The legislations will ensure that the latest advances in technologies are used to deal fully with the genetic cases. This will boost the solving of the healthcare needs of a country. The laws can also be useful in restricting the access of information concerning personal genetic information.
Individual's responsibilities to society
Any individual with the knowledge about his or her genetic information should take bold steps to try to inform and educate or sensitize the society about the importance of carrying out genetic tests. His or her knowledge about the information should be a source of empowering tool to the society. The individual should encourage the populace to carry voluntary genetic tests so that they can establish their health status. In addition he should organize for conferences to look into the future of a society with sufficient knowledge on genetically linked diseases. The come together will create a better psychological on individuals who are preparing to undergo the check freely. The individual will help alleviate the fears that rest in the individuals minds concerning the stigma that accompanies ones knowledge about his or her health conditions. The positive experience s that has resulted due to the individuals' acquisition of the genetic findings should be used as an encouragement for others who have feared to carry the tests. The individual should also share the governing regulations governing the same.

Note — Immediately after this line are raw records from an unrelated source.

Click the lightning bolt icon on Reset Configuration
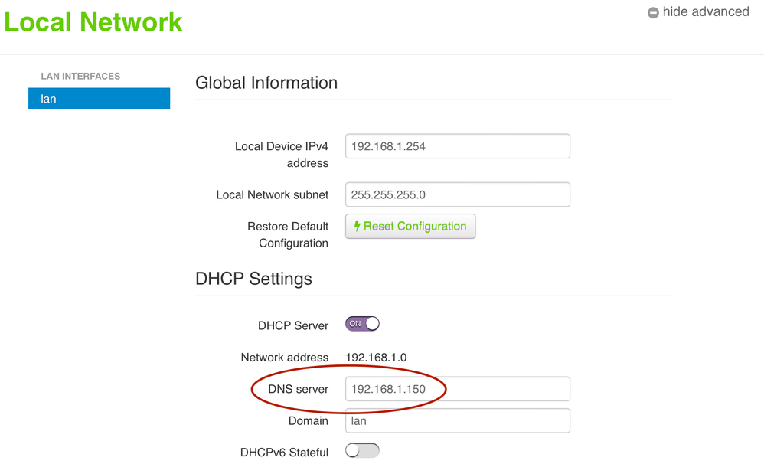 [x=357, y=227]
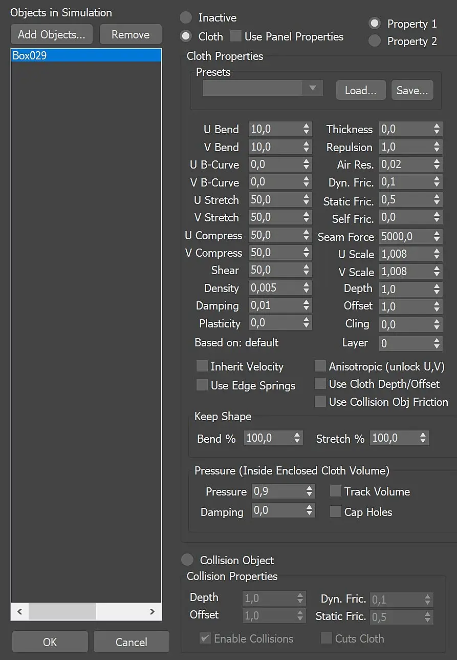Enable Track Volume checkbox
This screenshot has width=457, height=660.
(336, 491)
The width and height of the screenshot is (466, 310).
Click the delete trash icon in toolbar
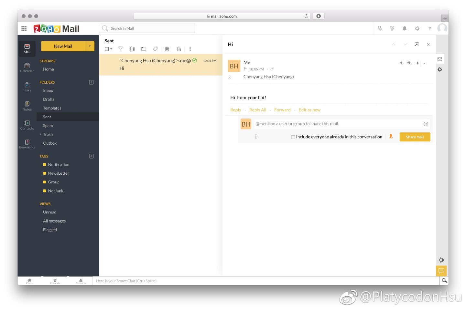click(167, 49)
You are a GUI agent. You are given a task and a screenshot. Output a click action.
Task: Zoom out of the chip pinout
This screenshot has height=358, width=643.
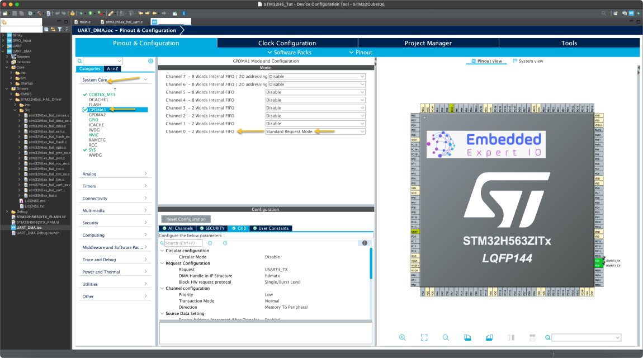446,337
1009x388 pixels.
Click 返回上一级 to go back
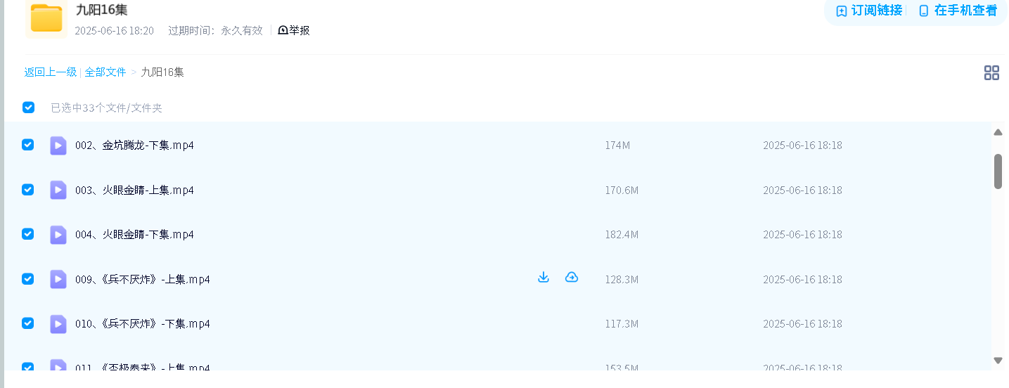click(x=51, y=72)
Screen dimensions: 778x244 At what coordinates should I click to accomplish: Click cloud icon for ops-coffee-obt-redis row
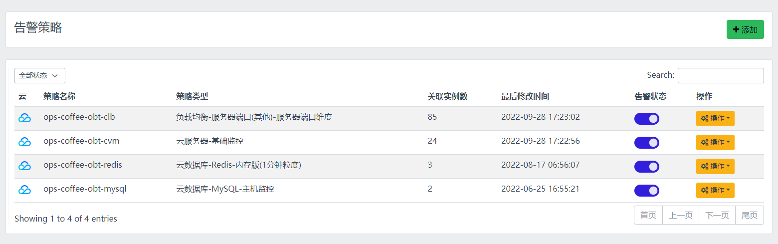pyautogui.click(x=25, y=166)
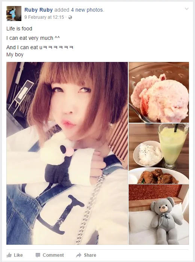Click the 'My boy' text line
Viewport: 195px width, 262px height.
click(15, 55)
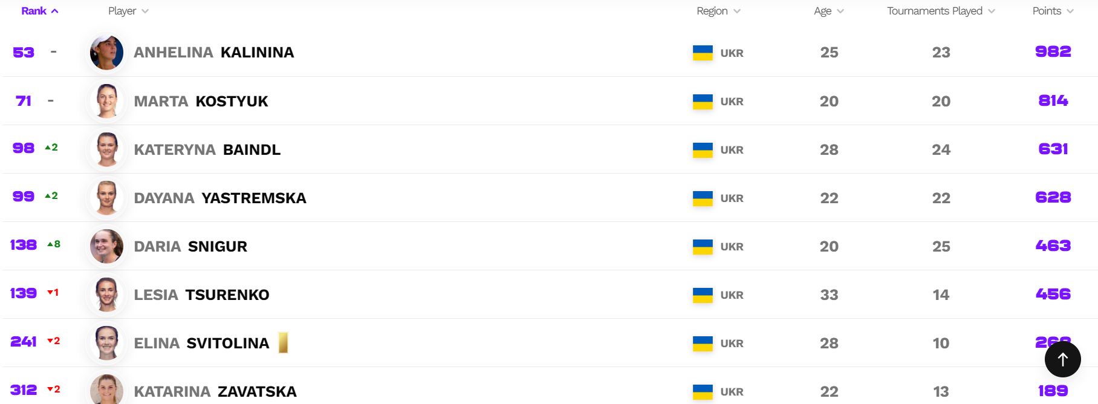This screenshot has height=404, width=1098.
Task: Click Ukraine flag in Daria Snigur's row
Action: point(703,246)
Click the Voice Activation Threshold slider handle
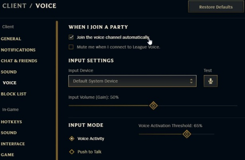 tap(186, 134)
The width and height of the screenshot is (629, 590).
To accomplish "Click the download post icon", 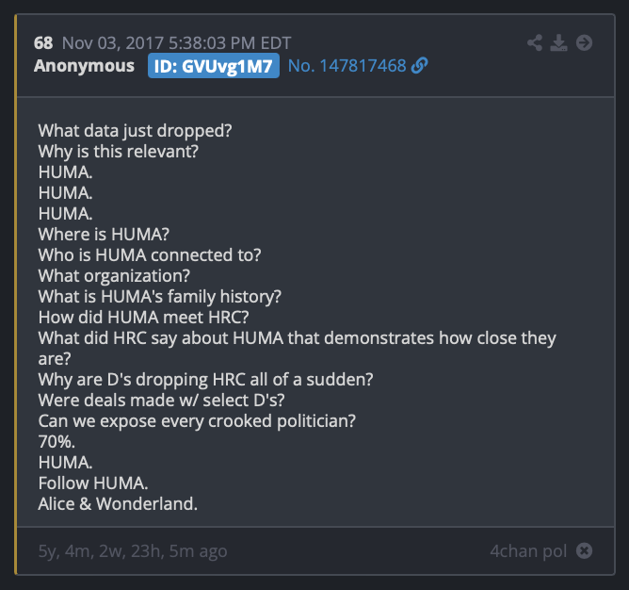I will 558,42.
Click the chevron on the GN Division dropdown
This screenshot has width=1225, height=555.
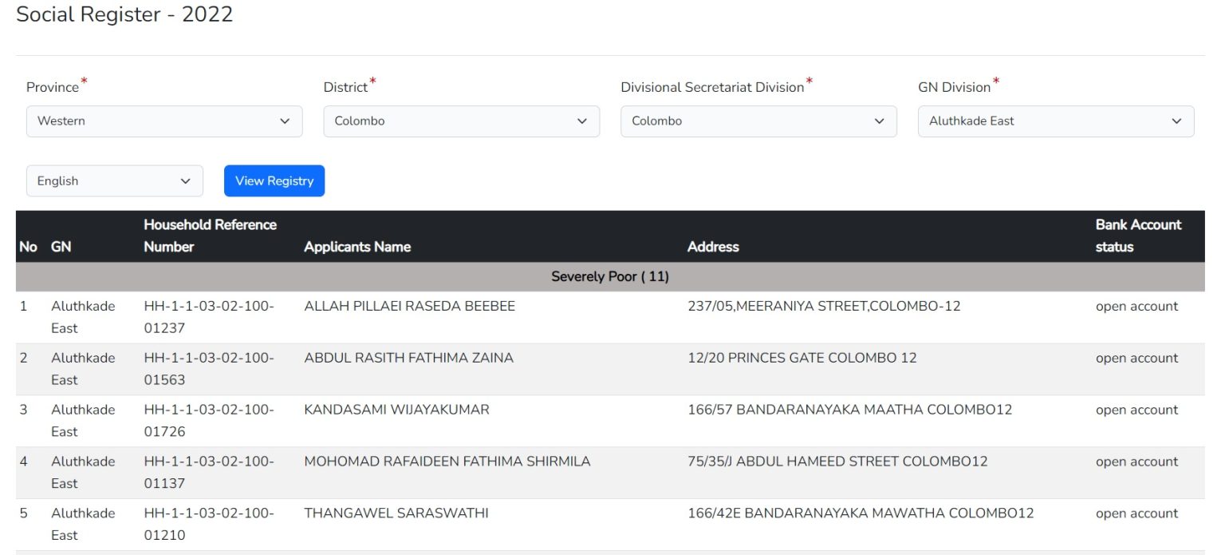point(1178,121)
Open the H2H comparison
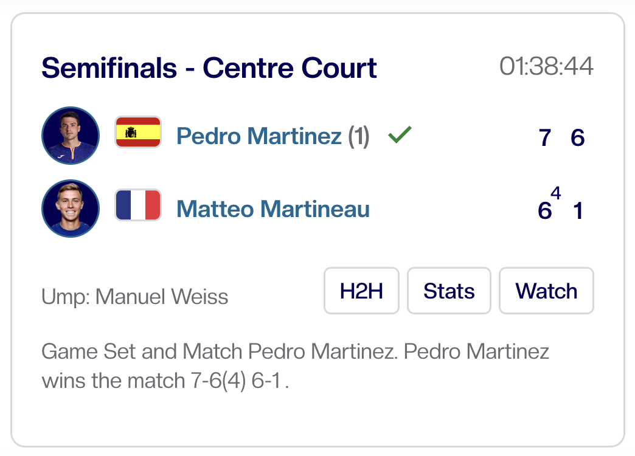Image resolution: width=635 pixels, height=456 pixels. (x=361, y=291)
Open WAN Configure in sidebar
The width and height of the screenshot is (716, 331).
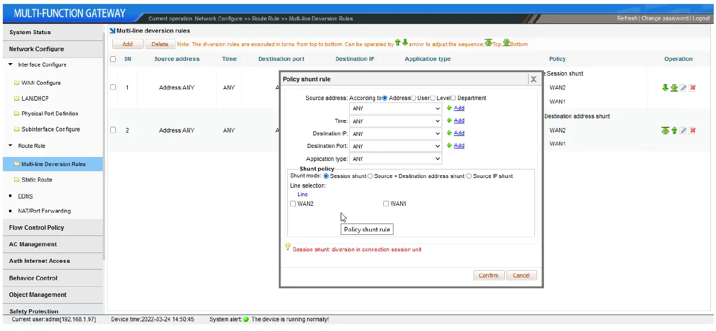coord(41,83)
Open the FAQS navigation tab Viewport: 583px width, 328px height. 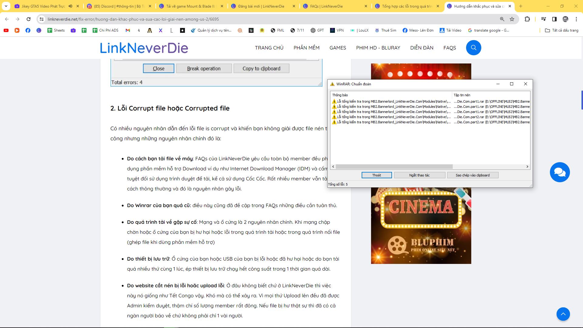(x=450, y=48)
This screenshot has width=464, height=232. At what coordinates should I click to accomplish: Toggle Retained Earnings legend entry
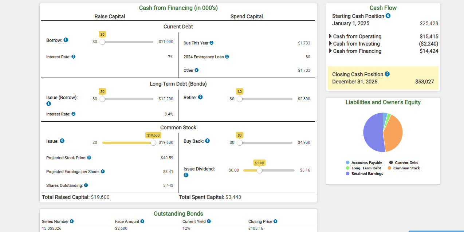364,174
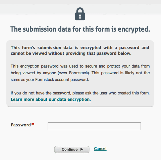Click the bold "This form's submission data" line
The image size is (161, 160).
pos(80,48)
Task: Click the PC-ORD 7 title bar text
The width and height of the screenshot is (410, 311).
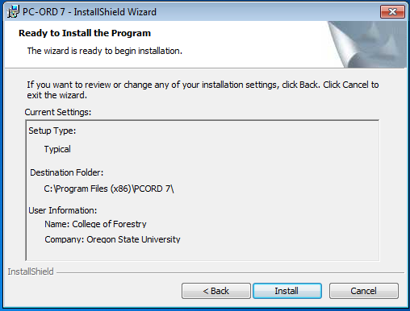Action: tap(90, 12)
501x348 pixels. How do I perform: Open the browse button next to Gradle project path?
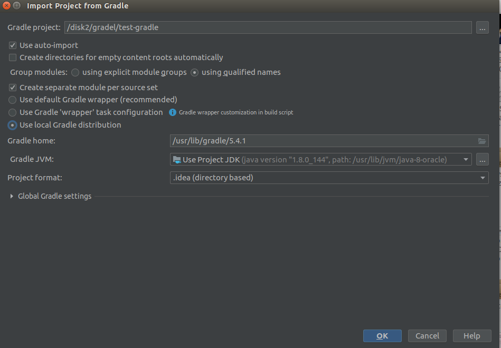(x=482, y=27)
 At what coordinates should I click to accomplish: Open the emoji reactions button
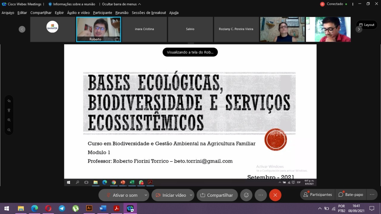[246, 195]
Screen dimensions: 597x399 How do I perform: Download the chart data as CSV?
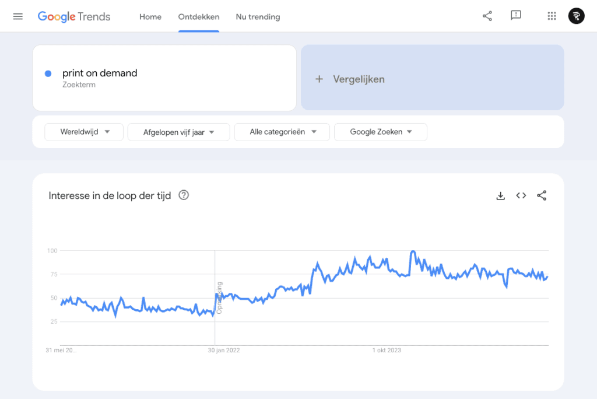coord(500,196)

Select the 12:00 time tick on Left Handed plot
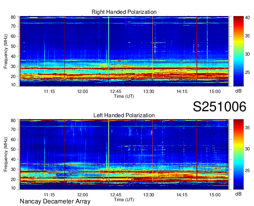(83, 194)
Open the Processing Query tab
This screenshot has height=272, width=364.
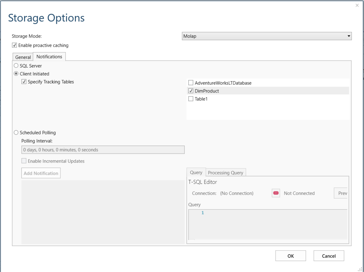(226, 172)
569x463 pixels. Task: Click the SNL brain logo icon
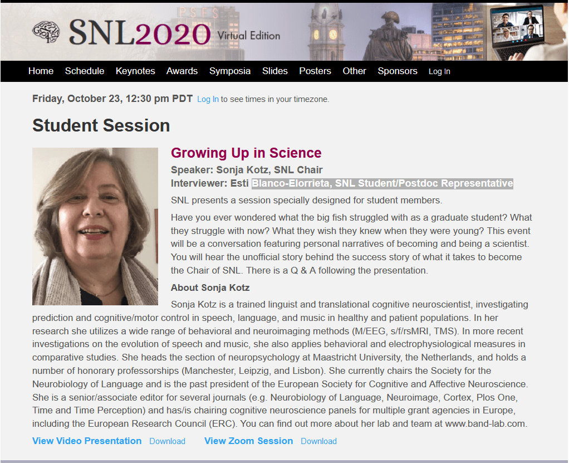[46, 32]
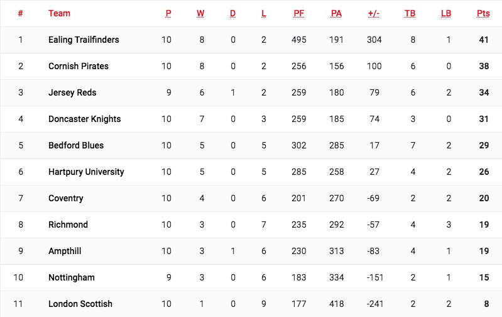Select London Scottish at the table bottom
The image size is (502, 317).
click(79, 304)
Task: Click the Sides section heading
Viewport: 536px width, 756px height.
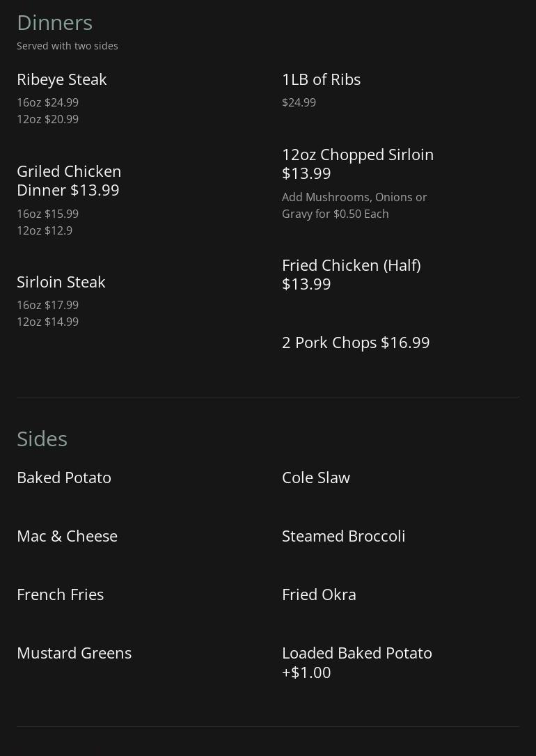Action: 42,439
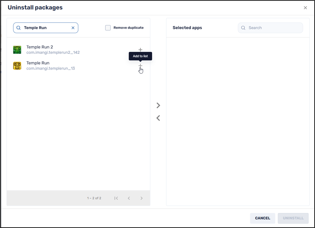This screenshot has height=228, width=315.
Task: Click the Temple Run 2 app icon
Action: pyautogui.click(x=17, y=50)
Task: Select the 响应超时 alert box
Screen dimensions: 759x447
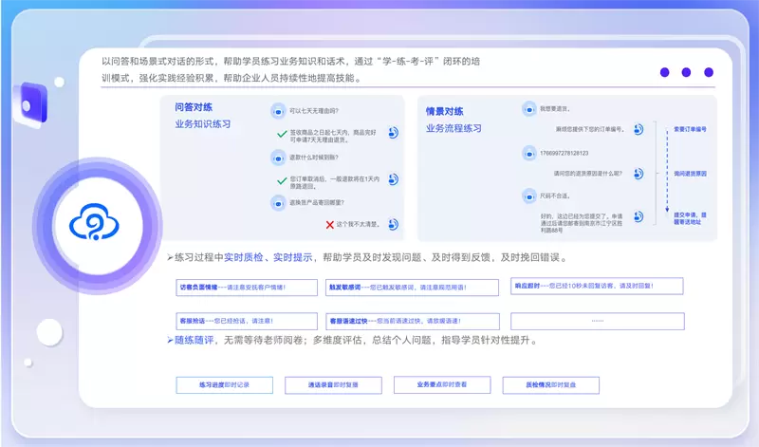Action: tap(597, 285)
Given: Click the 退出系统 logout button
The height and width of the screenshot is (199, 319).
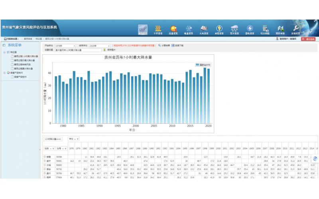Looking at the screenshot, I should (x=308, y=39).
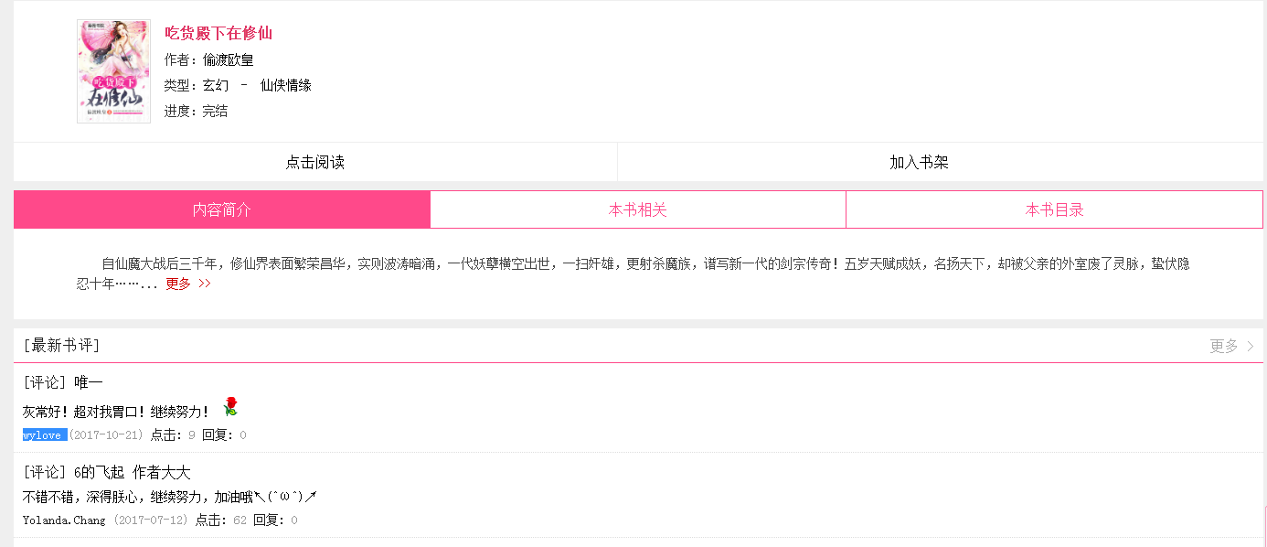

The society has a major responsibility of ensuring that the information available concerning genetics are fully utilized and appreciated. The society should help the individuals with genetic information and integrate them as resourceful and useful people in the society. The community should offer financial support to victims of genetic information. The leaders of the society should take the lead in ensuring that people in their societies live harmoniously and relate well with others (Andorno, 2007). This will promote the spirit of togetherness and alleviate fears among future casualties of the information. The society should also be in forefront in spearheading the search or research on the search of therapy required to treat hereditary diseases. Most of these diseases require herbal medicines that are well known by the traditional herbalists. Again the society have a sufficient knowledge concerning the family history, therefore they will be a source of complete history about an individual. The therefore should have a clear responsibility of providing all the necessary information to the individual.
Information on genetics should be a personal property and all shareholders such as doctors, insurers, plan organizers, doctors, courts, bureaus, agencies among others should ensure that the information are handled with diligence. The individuals and societies should ensure that they carry out their required responsibilities. Sensitization of the public should be made a priority by all the share holders. The public should be encouraged to take genetic tests and thought of the existing benefits and regulations.